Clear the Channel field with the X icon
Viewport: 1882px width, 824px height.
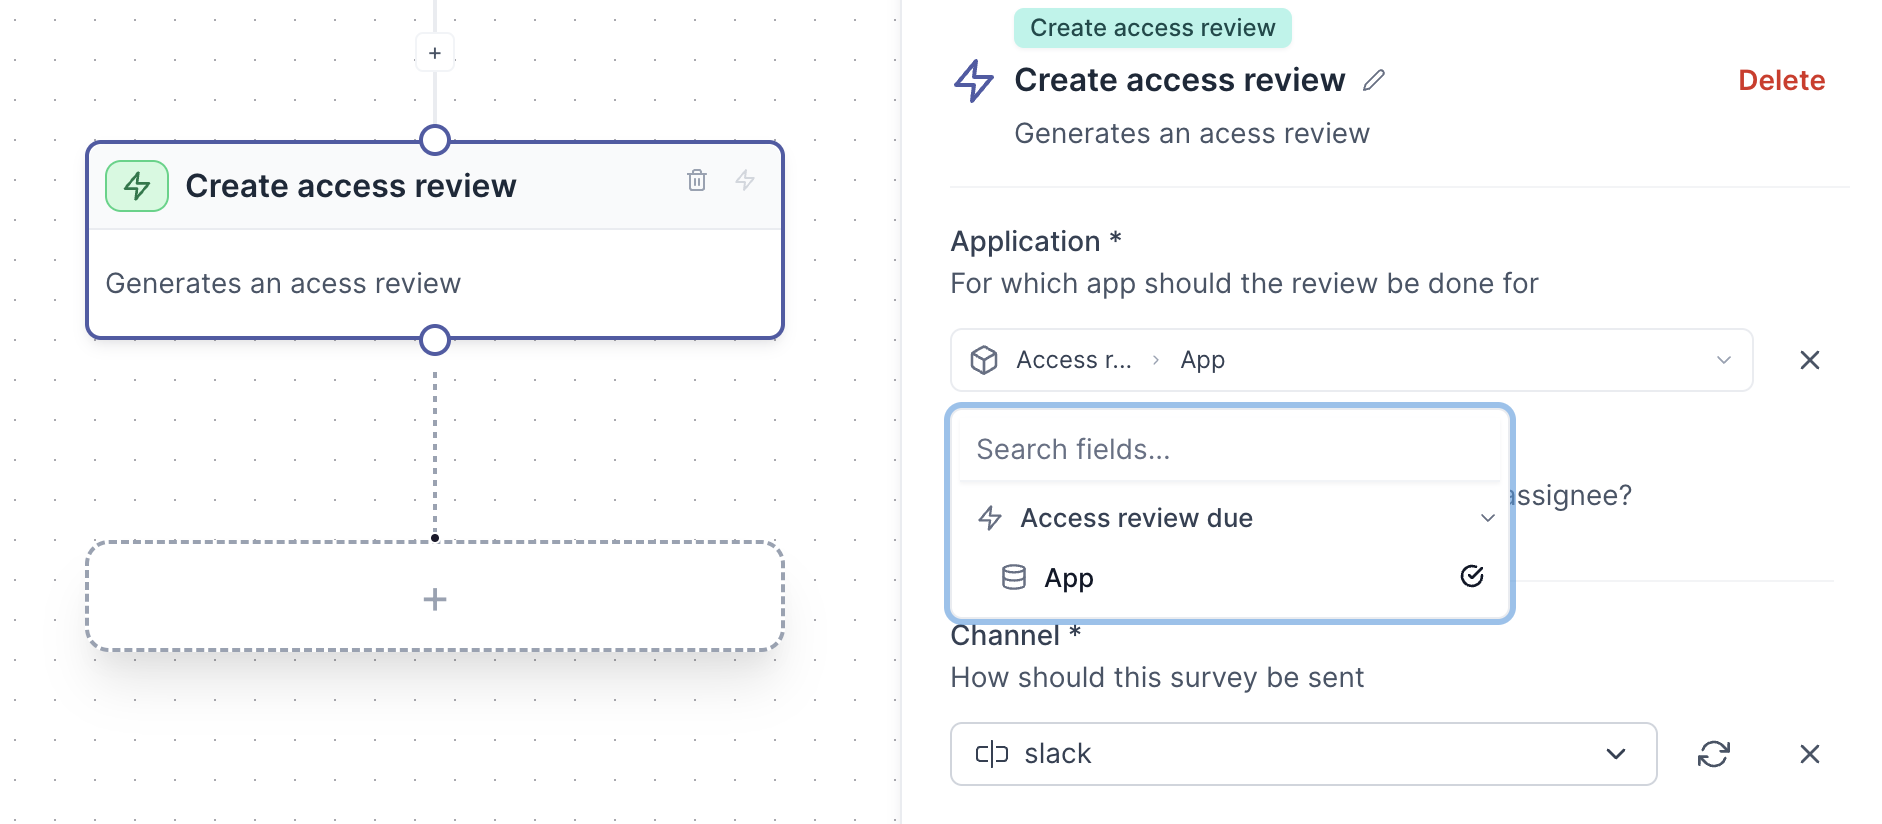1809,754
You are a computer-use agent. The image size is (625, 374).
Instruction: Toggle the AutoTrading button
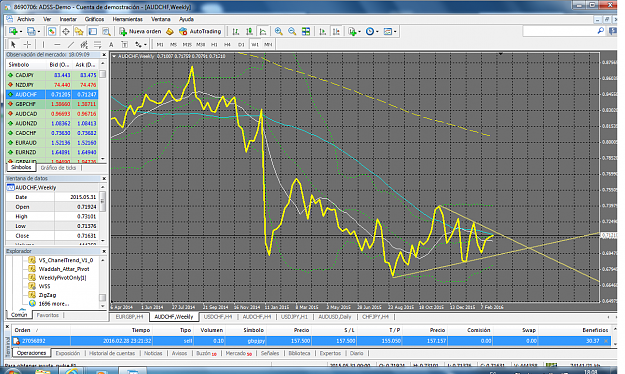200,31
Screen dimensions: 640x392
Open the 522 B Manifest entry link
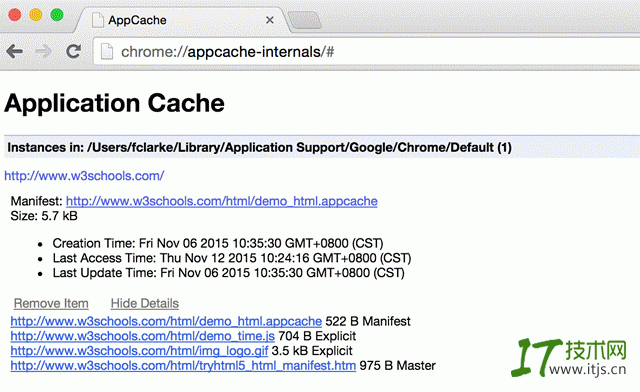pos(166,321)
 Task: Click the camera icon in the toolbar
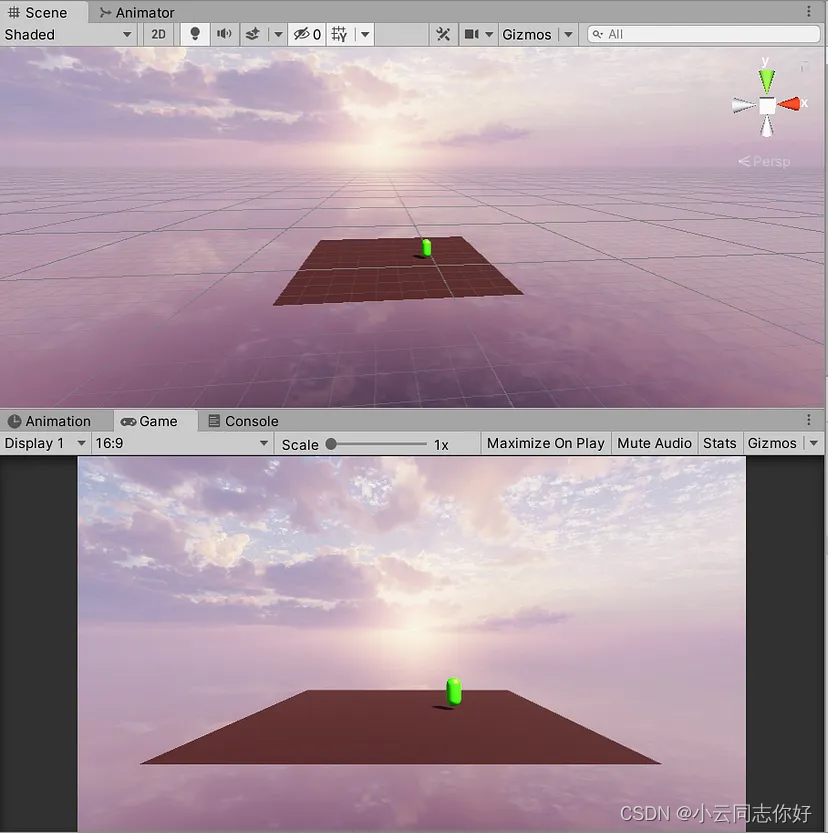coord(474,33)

- _GOAL OF THE EXERCISE_
Please set down every line of the listing verbatim, excluding its pictures.

- _ANSWER SECTION_
Clear the Channel field with the X icon
Viewport: 1882px width, 824px height.
1809,754
You are a computer-use agent. The image size is (625, 374).
Instruction: Toggle the AutoTrading button
200,31
Screen dimensions: 640x392
Open the 522 B Manifest entry link
pos(166,321)
 Task: Click the camera icon in the toolbar
coord(474,33)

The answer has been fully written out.